When Pulley was sent out to check on those chickens, he was admittedly a bit scared. Since 2003, 133 people have died from their infections.

"But the fear factor fades," Pulley said during a phone interview Thursday.

He donned protective gear - masks, gloves and a white suit that he pulled over his uniform and boots.

"We went in there and inspected and tested a few chickens in the yard," Pulley said.

Three chickens tested positive.

Then a little girl living a few miles away in a small village was found to be infected.

Medical personnel still don't know how she caught the virus. She had no contact with the dead chickens as far as Pulley said they could tell.

While a British company announced this week that, if approved, it could mass-produce a vaccine next year, finding this first case of the virus in Djibouti was cause for concern.

"So we've been helping educate people," Pulley said.
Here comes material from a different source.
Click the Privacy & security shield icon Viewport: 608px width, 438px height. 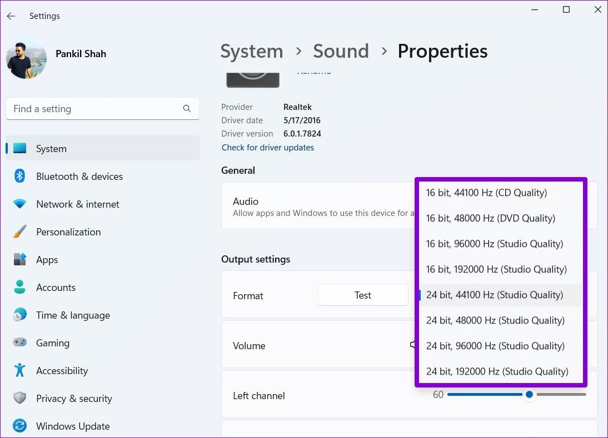(20, 399)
The military medical team, with the French military and the World Health Organization, is teaching people what the bird flu is.

They're putting medical personnel on "what we call on-the-job-training. We show them how to detect the virus. We teach them the different safety measures we use to draw blood, to do throat swabs."

No additional cases have been found since those first positive tests.

"But there is still a lot of research to be done."